Comments and actions taken by the pessimists have been shocking. We see parents sending their children to international and private schools.

Well, it is their right. They have the means. Most of them flock to schools that use English as the medium of instruction.

So where does that put Malaysian schools as a start to creating human capital?

If one reads and scrutinises the criticisms on the Malaysian school education system, one will think it produces dullards of the worst kind.

The criticisms seem to show that our school system is a national disgrace.

The strings of As every year in the SPM have been branded as over inflated and not reflective of the actual academic standards of students.

If that is the case, then how is it that local students can achieve excellent results when they sit for pre-university exams conducted by foreign agencies, prior to pursuing studies at high-ranking institutions abroad?

How can this paradox be explained?

Their performance shows that the education system here is a lot better than what the critics say.

So, there must be something right in our school system that contributes significantly to human capital later on.

Simply put, the education system is not as bad as it is painted out to be.

We are a pessimistic lot. We are ever so willing to criticise despite the dynamism and sustained growth performance in many sectors shown over the years.

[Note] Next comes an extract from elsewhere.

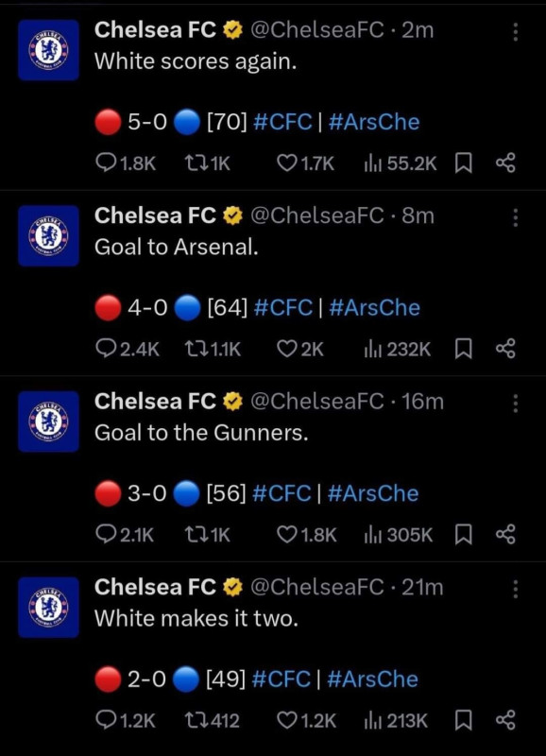Viewport: 546px width, 756px height.
Task: Like the "White makes it two" tweet
Action: pos(306,720)
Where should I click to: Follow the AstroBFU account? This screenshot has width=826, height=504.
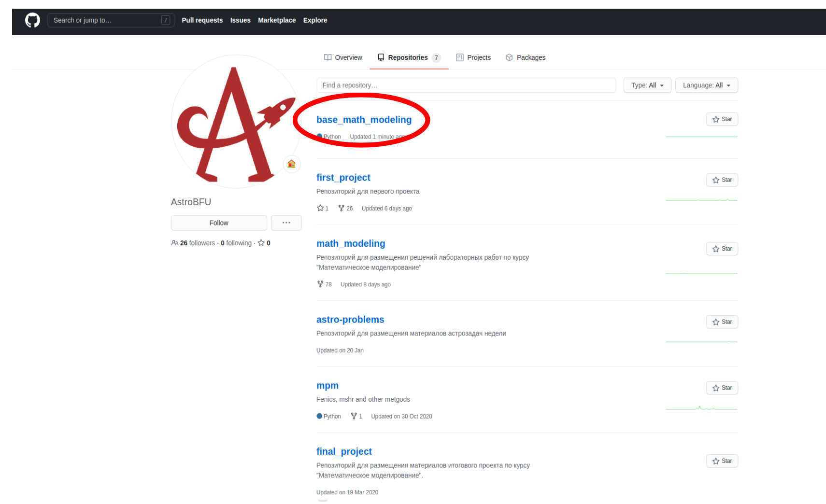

Compared to many countries, those in our cohort could envy us. Had our education been poor, we would not have been where we are today.

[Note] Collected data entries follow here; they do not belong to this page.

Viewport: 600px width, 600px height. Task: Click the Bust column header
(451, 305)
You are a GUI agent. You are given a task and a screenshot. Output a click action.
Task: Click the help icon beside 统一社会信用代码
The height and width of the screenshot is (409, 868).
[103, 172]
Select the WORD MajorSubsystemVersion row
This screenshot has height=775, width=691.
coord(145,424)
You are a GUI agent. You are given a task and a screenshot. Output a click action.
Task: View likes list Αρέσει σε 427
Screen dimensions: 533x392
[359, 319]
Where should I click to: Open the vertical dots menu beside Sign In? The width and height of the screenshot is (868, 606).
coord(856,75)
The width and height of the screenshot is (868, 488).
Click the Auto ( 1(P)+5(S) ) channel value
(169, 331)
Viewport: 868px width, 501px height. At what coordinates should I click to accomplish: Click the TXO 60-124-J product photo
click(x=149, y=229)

Some may say that the good performances by several sectors may be due to them being highly populated by officers who graduated from overseas’ universities.

If that is so, how did they gain entry into these universities?

The A-Levels, Edexcel, International Baccalaureate and other matriculation exams sat by governing bodies abroad are tough.

So how did our students manage to get the high grades needed in these exams to gain entry into many good universities in the United Kingdom, Canada, Australia and the United States?

Nobody questions over inflated grades simply because they are conducted by foreign agencies.

Didn’t the formative years in the primary and the secondary schools here contribute to their good performance in those exams?

If so, it shows that our education has helped the students have what it takes to gain entry to reputable colleges and universities.

Many may argue that the excellent performance of the students at the pre-university exams may be because of the good colleges they attended.

My answer is simple, those entrusted to teach at these colleges were no wizards. They could not do wonders within one or two years.

The argument could then go on to the high standards that the foreign universities they attended had maintained.

While we accept that not many were able to make it to the Ivy League, our students and many from around the world have made it to other established varsities.

What does this all mean? If our students are bad, they would not have gained entry into these institutions.

Yes, there is a decline in the standard of English among our students and graduates.

There is much to be desired in communication and social skills. Their general knowledge is very embarrassing.

These are also the type of comments made by other countries on their present generation of graduates.

Malaysia is not alone in facing the drop in the standard of education. Yes, even the British and the Americans are complaining that their students’ command of grammar of their own mother tongue is shameful. Their general knowledge is abysmal.

All these should heighten concerns about the quality of the teaching of language and subjects like history and geography, as well as the syllabuses in those subjects in their schools as well as ours and in stressing a two-way communication in classes and improvement in soft skills.

Those skills that are lacking can also be acquired as the graduates move along in organisations they work in.

The problem with organisations is that they expect graduates to be perfect from the first day that they step in as employees.

Organisations expect all shortcomings of the graduates to be overcome at the universities they attend but do not realise that universities too have their limits.

The rest is up to the graduates and the organisations to turn potentials into real human capital.